[Opening Materials provided section]

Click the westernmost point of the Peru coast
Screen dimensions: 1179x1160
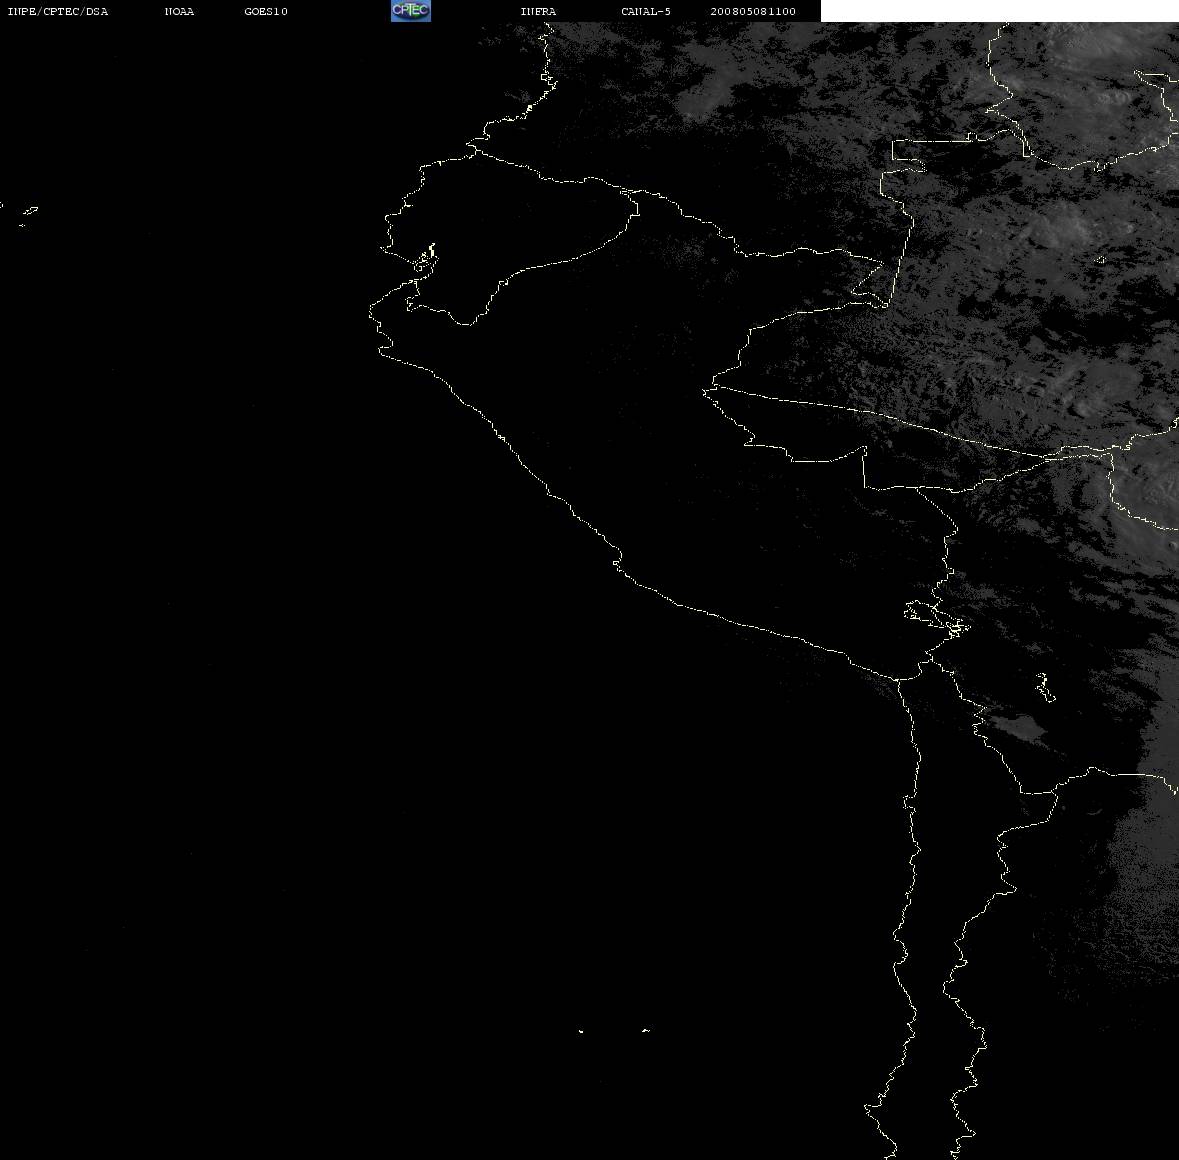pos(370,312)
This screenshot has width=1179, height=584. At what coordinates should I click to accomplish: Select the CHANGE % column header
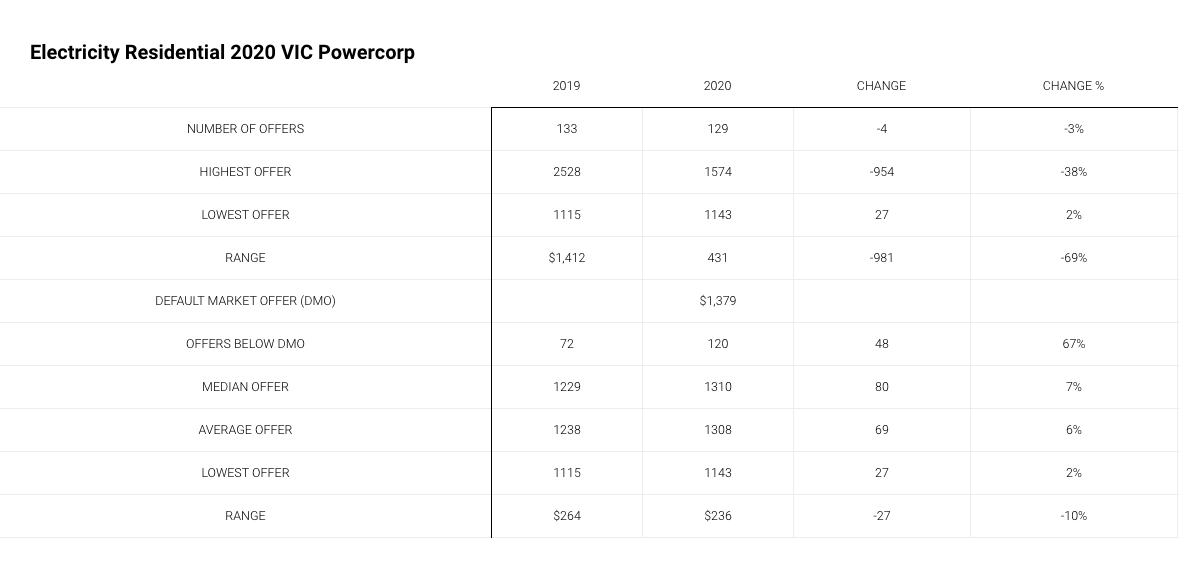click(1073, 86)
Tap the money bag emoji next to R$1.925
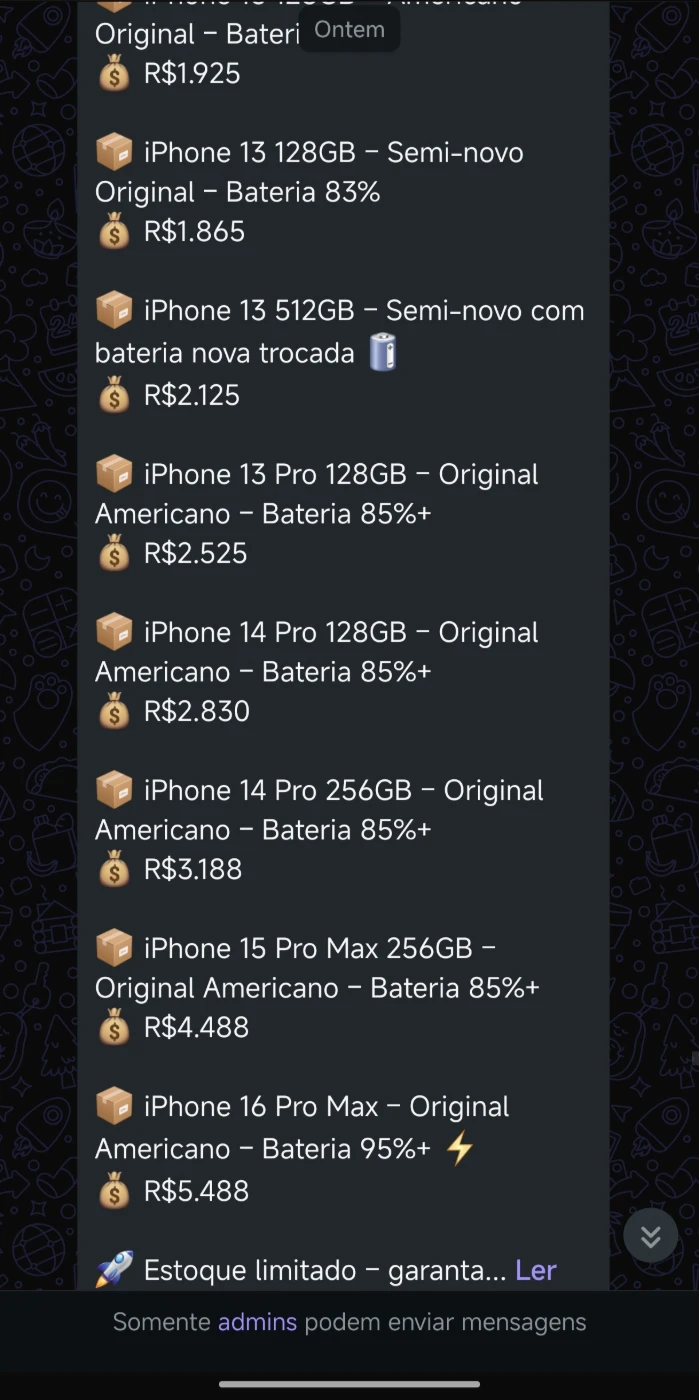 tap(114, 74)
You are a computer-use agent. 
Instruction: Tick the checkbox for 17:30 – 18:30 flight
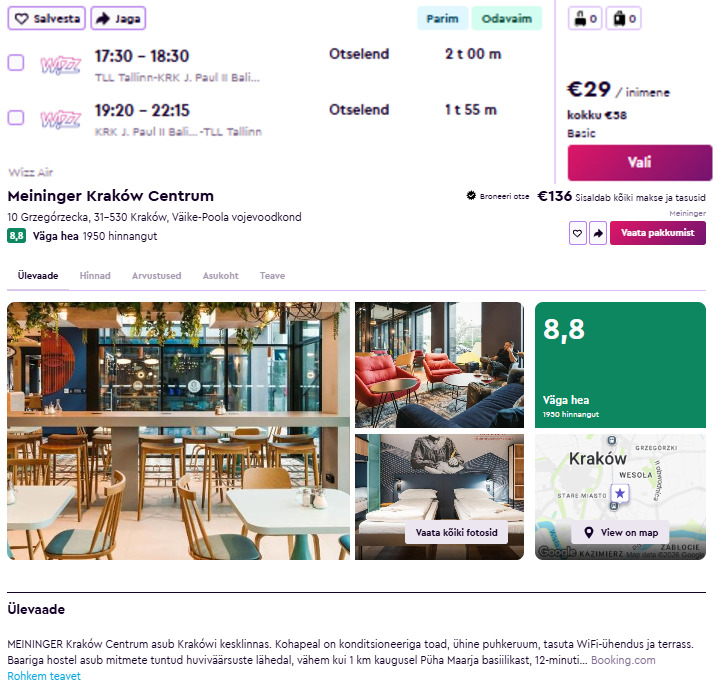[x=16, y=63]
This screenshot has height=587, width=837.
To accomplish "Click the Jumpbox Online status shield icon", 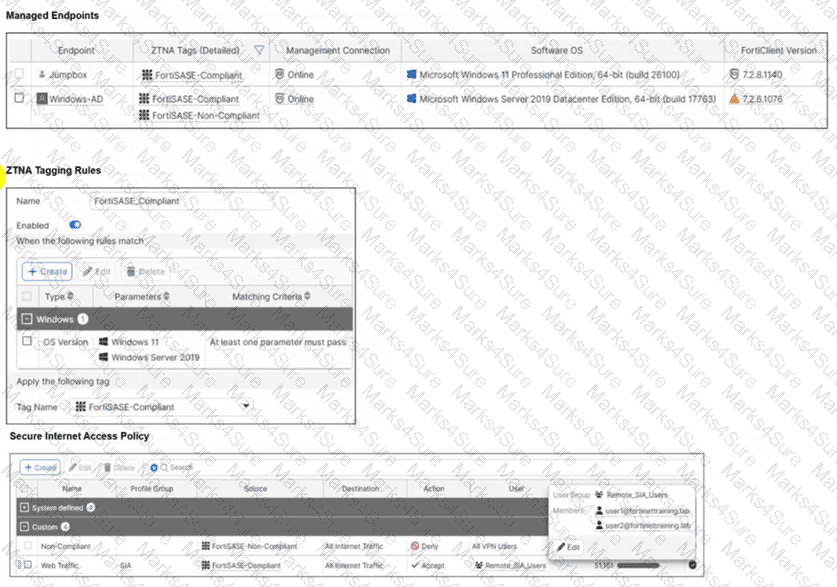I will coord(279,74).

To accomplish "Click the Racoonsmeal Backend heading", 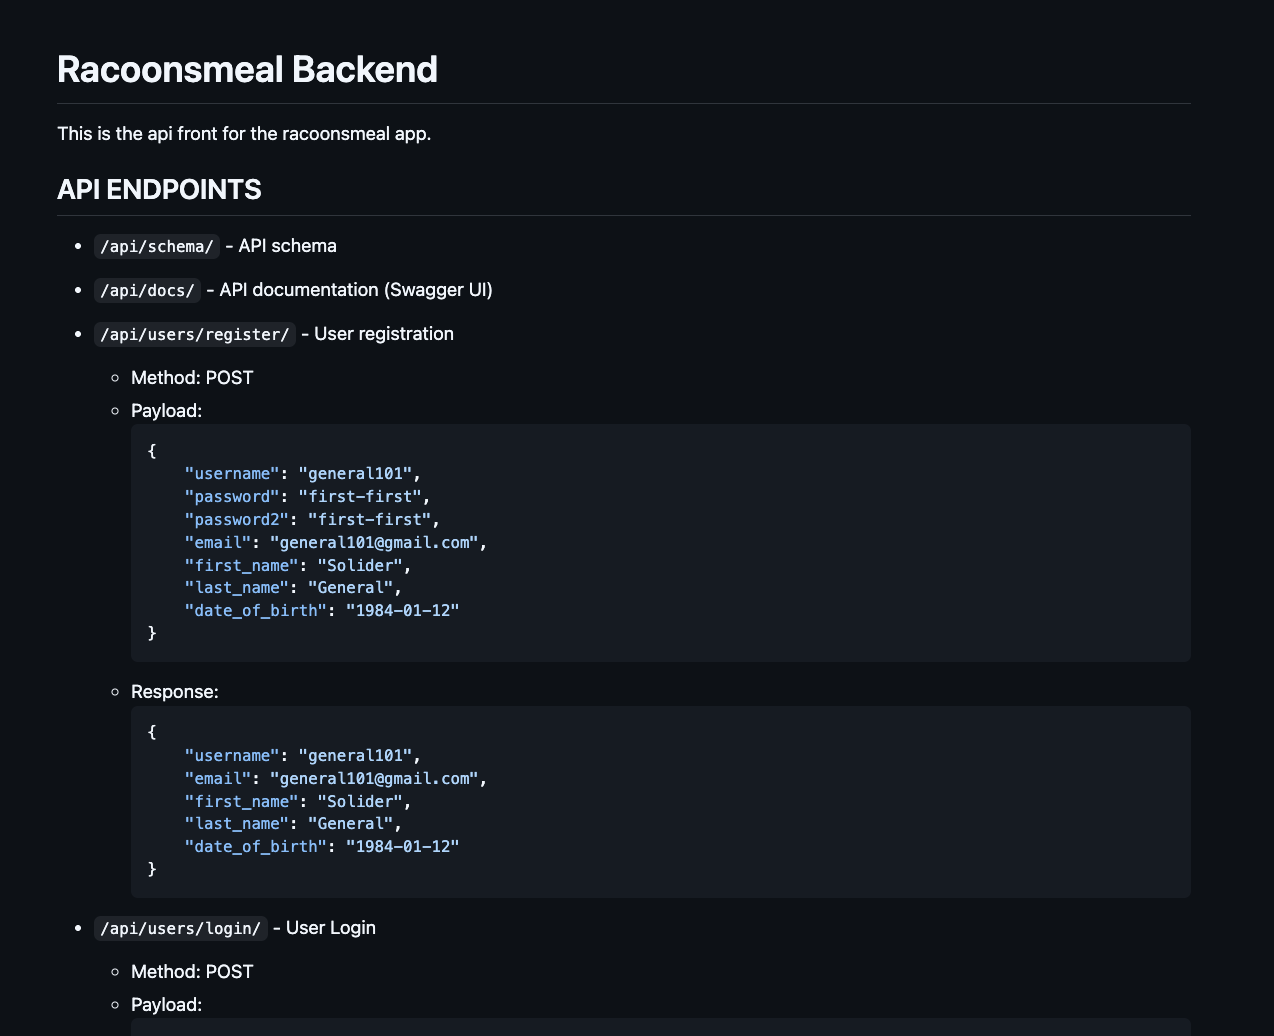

[Closing Materials provided section]

## Task to carry out
Include the first line of the records, the line containing "You are a computer-use agent.", and every line between them, repeated exactly. Skip the pictures.

## Solution for this problem
Click the westernmost point of the Peru coast
Screen dimensions: 1179x1160
pos(370,312)
This screenshot has width=1179, height=584. At what coordinates should I click to accomplish: Select the CHANGE % column header
click(1073, 86)
Tap the money bag emoji next to R$1.925
 tap(114, 74)
You are a computer-use agent. 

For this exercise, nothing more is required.